## [TASKS TO CARRY OUT]
1 - Summarize the passage on agent skills in two sentences.
2 - Translate this sentence from the passage on agent skills into Spanish: "The basic setup and structure of skills isn’t hard to figure out."
3 - Reproduce the passage on agent skills from "Reference material +" up to and including "(the platform-independent spec)".

Overall, I’m persuaded that tech writers who can build successful skills to automate their tasks will be on their way to the 10x tech writer goal (if that’s your aim). The best way tech writers can free up their time is by creating skills to attack those repeatable tasks (like release notes) since repeatable tasks keep chipping away at our productivity week after week. If you can fashion a skill that handles those recurring tasks, then you free up a recurring amount of bandwidth each week.

Additionally, most repeatable tasks fall into the category of mechanical toil that we want to automate with AI anyway. If we can automate the repeatable tasks, then we’ll have more time to tackle the one-off complex tasks that don’t fall into our laps weekly or biweekly.

Reference material + courses on skills

With the motivation part out of the way, let me also address some basic info about the skill specs. For the official docs on building skills, see the following:

Agent skills (the platform-independent spec)
Agent skills (Gemini)
Extend Claude with Skills (Claude)
Agent skills (Claude)
Equipping agents for the real world with Agent Skills (Claude)
Claude skills course

The basic setup and structure of skills isn’t hard to figure out. It’s already documented with much more detail and organization than I want to repeat here. Instead, my focus is more on an opinionated guide, emphasizing what’s working for me now, as a technical writer building skills as I write API documentation, working within the Gemini ecosystem.

Skills for creating skills

Read the skills reference, but here’s one reason you don’t need to memorize the spec. Both Claude and Gemini platforms have built-in skill creators. Gemini has a built-in skill called skill-creator. Claude also has a built-in skill creator. Instead of writing and structuring the skill yourself, just ask your AI to build a skill for doing X, and then add in the details. Gemini or Claude will structure the skill for you (though it doesn’t have as much structure as XML). This is a great way to get started, as you can then see the shape of the files and learn first-hand about the specification shape.

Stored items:
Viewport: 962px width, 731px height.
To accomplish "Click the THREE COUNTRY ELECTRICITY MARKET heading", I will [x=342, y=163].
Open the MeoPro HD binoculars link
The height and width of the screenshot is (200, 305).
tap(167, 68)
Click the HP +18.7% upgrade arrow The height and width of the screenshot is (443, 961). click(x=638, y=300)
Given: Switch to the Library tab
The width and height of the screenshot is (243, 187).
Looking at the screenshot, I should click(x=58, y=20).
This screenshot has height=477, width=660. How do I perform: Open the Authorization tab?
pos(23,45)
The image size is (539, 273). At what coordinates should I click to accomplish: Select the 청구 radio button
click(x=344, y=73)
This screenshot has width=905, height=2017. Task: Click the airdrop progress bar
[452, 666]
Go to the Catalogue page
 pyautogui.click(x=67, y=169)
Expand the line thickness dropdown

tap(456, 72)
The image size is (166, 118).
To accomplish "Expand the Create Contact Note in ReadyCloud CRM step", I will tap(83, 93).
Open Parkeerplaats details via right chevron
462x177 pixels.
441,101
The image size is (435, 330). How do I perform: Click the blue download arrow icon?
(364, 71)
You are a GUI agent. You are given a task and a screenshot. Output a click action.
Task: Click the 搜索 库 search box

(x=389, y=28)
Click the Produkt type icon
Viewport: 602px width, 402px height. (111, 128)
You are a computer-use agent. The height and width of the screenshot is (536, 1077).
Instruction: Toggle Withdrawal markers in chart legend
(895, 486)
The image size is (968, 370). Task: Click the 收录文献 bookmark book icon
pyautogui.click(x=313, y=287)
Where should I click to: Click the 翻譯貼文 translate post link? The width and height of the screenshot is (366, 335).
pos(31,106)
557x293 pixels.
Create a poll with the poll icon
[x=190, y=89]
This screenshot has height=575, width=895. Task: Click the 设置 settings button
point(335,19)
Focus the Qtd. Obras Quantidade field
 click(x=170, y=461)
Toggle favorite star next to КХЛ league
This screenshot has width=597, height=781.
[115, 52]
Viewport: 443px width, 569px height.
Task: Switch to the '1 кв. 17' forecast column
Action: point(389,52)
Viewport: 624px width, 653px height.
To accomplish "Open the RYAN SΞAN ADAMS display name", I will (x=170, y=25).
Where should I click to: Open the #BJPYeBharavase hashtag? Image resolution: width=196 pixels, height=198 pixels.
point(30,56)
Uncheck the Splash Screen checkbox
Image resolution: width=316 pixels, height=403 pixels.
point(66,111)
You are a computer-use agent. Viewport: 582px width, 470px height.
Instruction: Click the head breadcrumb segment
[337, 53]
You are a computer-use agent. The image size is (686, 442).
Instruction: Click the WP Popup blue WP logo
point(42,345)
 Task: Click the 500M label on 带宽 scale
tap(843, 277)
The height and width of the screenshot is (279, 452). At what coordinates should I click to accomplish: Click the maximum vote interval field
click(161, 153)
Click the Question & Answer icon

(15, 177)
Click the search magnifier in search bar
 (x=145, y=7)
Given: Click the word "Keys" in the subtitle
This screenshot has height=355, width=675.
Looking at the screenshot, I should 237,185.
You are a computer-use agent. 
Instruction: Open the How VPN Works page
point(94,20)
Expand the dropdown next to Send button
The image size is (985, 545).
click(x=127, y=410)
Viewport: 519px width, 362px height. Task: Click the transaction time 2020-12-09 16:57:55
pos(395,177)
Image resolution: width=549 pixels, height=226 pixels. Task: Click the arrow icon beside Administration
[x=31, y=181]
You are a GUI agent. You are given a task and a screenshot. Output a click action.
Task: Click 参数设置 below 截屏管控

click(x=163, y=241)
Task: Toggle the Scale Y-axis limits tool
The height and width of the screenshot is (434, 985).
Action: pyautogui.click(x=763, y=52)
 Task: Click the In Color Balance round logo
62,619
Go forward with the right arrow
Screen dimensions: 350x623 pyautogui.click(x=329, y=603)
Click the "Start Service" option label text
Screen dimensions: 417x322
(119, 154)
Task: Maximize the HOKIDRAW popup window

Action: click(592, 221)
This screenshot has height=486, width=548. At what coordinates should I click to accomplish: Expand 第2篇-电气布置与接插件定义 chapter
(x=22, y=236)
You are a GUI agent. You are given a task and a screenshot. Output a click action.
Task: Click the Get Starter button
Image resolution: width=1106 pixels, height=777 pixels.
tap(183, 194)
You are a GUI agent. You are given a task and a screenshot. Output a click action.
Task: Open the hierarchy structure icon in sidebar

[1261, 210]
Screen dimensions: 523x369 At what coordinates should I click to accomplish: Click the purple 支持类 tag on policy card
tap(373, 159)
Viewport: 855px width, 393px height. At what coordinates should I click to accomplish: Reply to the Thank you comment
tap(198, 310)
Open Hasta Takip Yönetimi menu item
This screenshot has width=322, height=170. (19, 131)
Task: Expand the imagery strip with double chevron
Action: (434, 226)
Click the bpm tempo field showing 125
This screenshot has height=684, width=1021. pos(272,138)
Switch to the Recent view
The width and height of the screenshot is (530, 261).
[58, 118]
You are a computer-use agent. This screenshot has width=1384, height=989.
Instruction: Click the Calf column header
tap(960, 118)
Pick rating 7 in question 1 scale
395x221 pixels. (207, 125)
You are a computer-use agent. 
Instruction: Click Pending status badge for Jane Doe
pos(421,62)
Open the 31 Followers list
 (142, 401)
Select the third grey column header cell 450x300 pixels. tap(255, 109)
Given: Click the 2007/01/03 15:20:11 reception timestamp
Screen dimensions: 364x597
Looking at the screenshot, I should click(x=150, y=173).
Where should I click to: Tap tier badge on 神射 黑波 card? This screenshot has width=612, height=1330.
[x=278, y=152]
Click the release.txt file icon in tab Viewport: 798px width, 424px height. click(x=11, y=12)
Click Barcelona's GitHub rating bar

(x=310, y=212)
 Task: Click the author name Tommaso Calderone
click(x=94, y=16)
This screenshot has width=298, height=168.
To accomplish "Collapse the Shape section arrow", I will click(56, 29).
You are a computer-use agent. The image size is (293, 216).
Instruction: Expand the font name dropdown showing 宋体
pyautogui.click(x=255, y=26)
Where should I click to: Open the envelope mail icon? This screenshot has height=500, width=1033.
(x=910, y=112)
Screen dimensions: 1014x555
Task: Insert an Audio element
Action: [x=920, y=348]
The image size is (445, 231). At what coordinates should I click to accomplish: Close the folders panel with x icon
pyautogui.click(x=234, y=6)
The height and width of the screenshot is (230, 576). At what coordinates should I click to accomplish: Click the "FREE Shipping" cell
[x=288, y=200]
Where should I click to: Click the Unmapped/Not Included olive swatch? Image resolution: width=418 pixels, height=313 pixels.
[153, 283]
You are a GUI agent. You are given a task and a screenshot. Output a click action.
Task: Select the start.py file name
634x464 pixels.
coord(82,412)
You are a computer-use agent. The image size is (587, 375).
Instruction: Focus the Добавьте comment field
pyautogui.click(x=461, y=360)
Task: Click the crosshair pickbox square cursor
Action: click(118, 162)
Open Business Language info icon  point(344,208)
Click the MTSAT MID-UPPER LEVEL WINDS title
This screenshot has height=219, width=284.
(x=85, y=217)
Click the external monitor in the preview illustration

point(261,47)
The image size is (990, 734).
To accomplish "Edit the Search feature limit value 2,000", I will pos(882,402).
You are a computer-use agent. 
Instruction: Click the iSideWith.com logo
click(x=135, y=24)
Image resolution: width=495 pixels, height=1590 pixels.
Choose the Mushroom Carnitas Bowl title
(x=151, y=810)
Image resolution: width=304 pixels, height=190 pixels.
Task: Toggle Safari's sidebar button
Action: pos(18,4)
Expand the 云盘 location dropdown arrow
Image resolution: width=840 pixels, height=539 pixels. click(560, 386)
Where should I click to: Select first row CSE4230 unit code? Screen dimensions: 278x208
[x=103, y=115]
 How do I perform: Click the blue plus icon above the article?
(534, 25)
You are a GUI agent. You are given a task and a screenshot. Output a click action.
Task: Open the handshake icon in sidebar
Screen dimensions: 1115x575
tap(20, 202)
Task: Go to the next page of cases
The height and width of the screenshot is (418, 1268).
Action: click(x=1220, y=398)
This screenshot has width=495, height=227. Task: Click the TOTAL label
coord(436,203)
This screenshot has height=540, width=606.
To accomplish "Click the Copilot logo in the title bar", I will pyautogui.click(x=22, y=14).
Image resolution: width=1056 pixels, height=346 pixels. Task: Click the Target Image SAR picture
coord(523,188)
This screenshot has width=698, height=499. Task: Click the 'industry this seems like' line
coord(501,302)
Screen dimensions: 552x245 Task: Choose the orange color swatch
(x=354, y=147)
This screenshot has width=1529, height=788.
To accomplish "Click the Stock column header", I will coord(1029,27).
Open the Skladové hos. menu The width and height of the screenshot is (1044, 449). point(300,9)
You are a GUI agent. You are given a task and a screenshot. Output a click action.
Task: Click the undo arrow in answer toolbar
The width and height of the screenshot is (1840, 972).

## [PER-TASK OUTPUTS]
1 - Tech writers who build skills to automate repeatable tasks such as release notes free up recurring time each week, which leaves more room for one-off complex tasks. Rather than repeat the official documentation on skills, the author offers an opinionated guide and notes that both Gemini and Claude have built-in skill creators that will structure a skill for you.

2 - La configuración básica y la estructura de las habilidades no son difíciles de entender.

3 -
Reference material + courses on skills

With the motivation part out of the way, let me also address some basic info about the skill specs. For the official docs on building skills, see the following:

Agent skills (the platform-independent spec)